*ZU ERLEDIGENDE AUFGABEN*
a) Welche Abkehr bezeichnet die Filmkritik als die bekannteste der Spaltungen in der Psychoanalyse?
b) Schreiben Sie aus der Filmkritik den Abschnitt von „Sigmund Freud, un“ bis einschließlich „Film Kino Text)“ wortgetreu ab.

*TEXTAUSZUG*
>>>>>
Sigmund Freud – Freud über Freud

Sigmund Freud, un juif sans Dieu

Frankreich 2020 · 99 min. · FSK: ab 12
Regie: David Teboul
Drehbuch: ,
Kamera: Martin Roux
Schnitt: Caroline Detournay
Filmszene »Sigmund Freud - Freud über Freud«
Freud und Freud und doch nicht Freud
(Foto: Film Kino Text)

Der Mann mit dem Hund

David Teboul erinnert in seiner Sigmund-Freud-Doku zwar daran, wie gegenwärtig Freud weiterhin ist, verliert sich aber in assoziativer Beliebigkeit und reproduziert alte Stereotypen

Viel­leicht kann man es so banal runter­bre­chen: es ist schwer mit Freud seine Freude zu haben. Nicht nur eine klas­si­sche Analyse (nach Freud) ist für gewöhn­lich harte Arbeit, nein, auch die mediale Ausein­an­der­set­zung ist nicht einfach, weil Freud nun einmal kein einfacher Mensch war. Sein Schaffen, seine Schriften und seine Persön­lich­keit haben zu legen­dären Spal­tungen und Abspal­tungen seit der ersten struk­tu­rellen Orga­ni­sa­tion der Psycho­ana­lyse, der Psycho­lo­gi­schen Mittwochs-Gesell­schaft geführt, wovon die Abkehr von C.G. Jung nur die bekann­teste war und dementspre­chend durch die Öffent­lich­keit gespie­gelt wurde. Weil das alles so endlos verschach­telt und kompli­ziert ist, scheint sich kaum wer die Mühe machen zu wollen, wirklich in den unter­be­wussten Tiefen zu buddeln. Die Freud-Serie auf Netflix etwa war ein ober­fläch­li­ches Total­ver­sagen. Auch deshalb war die Hoffnung groß, dass es über einen doku­men­ta­ri­schen Ansatz viel­leicht besser laufen könnte.
<<<<<
*BEREITGESTELLTES MATERIAL*
>>>>>
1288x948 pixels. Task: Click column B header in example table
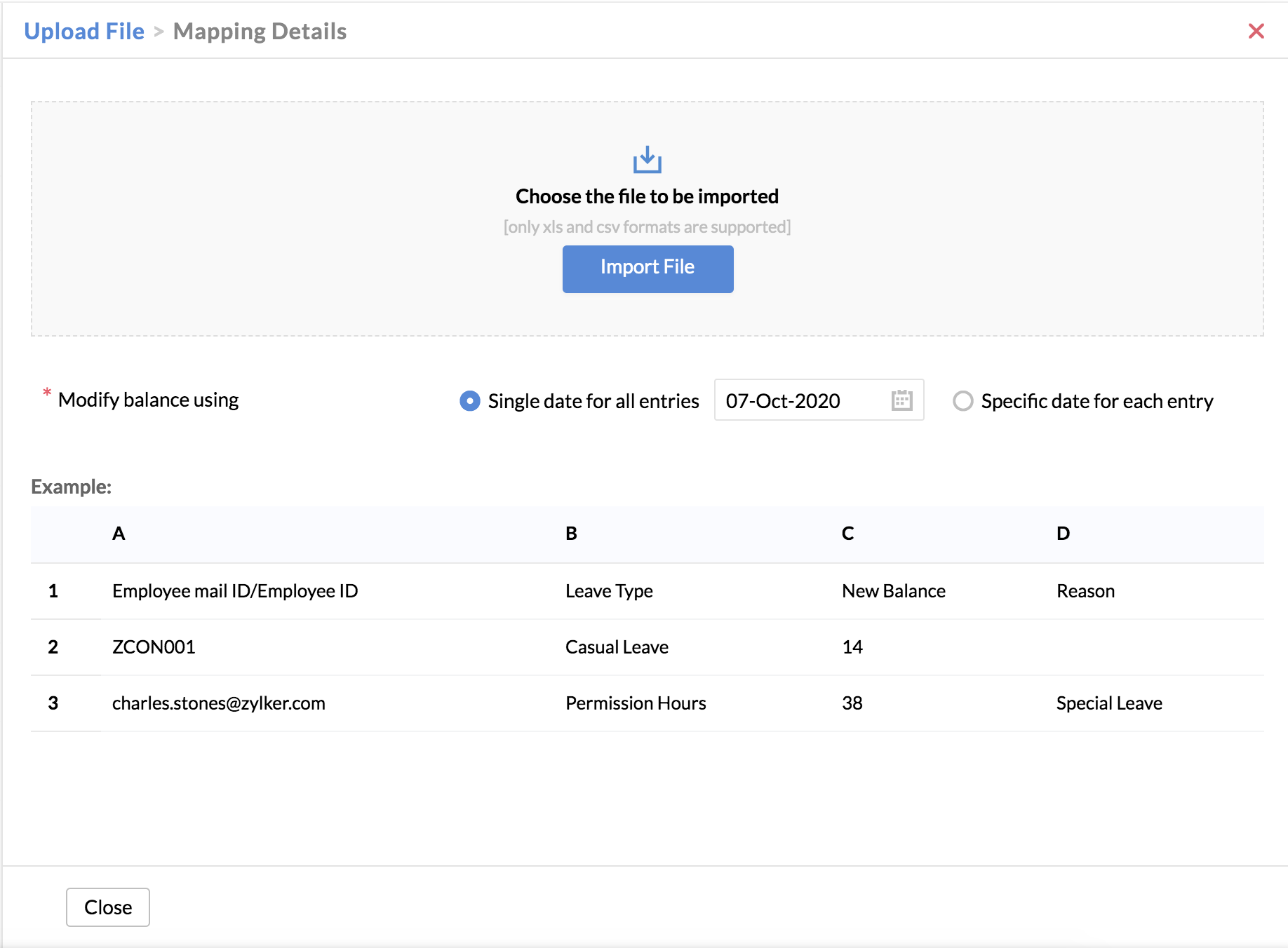[x=571, y=534]
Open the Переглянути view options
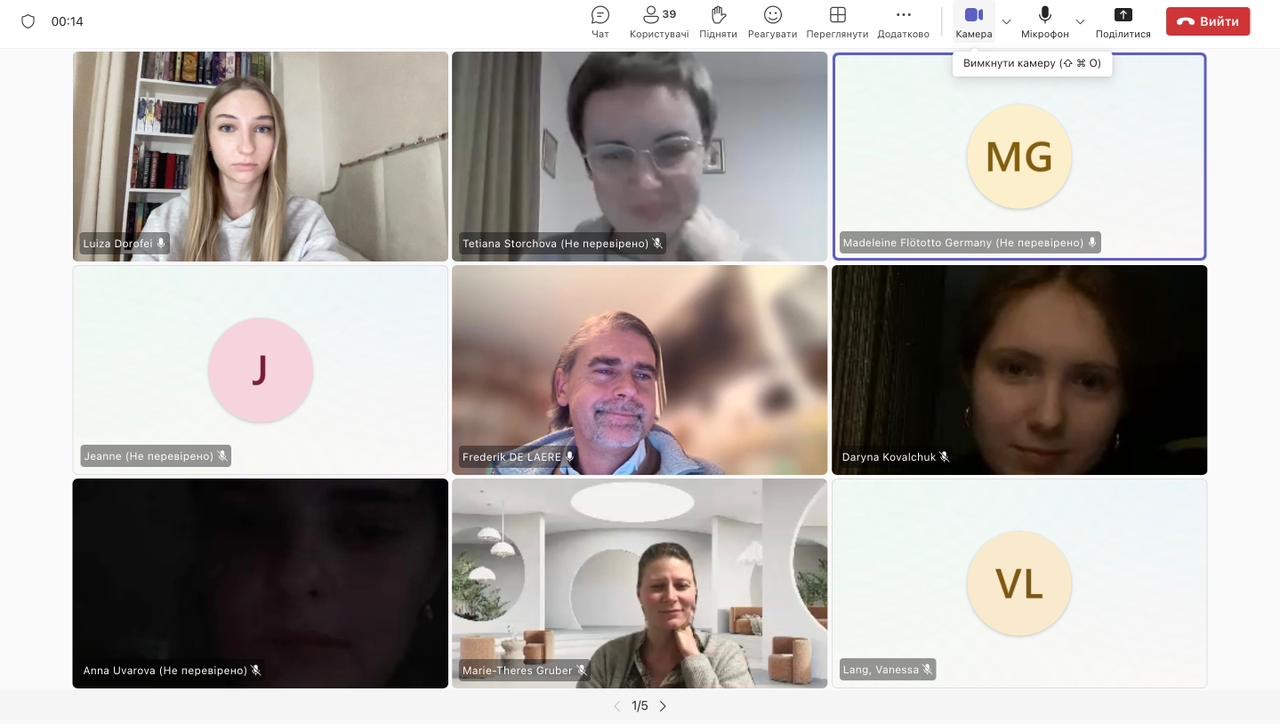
<<<<<
*ERGEBNISSE IN REIHENFOLGE*
a) Die Abkehr von C.G. Jung.

b)
Sigmund Freud, un juif sans Dieu

Frankreich 2020 · 99 min. · FSK: ab 12
Regie: David Teboul
Drehbuch: ,
Kamera: Martin Roux
Schnitt: Caroline Detournay
Filmszene »Sigmund Freud - Freud über Freud«
Freud und Freud und doch nicht Freud
(Foto: Film Kino Text)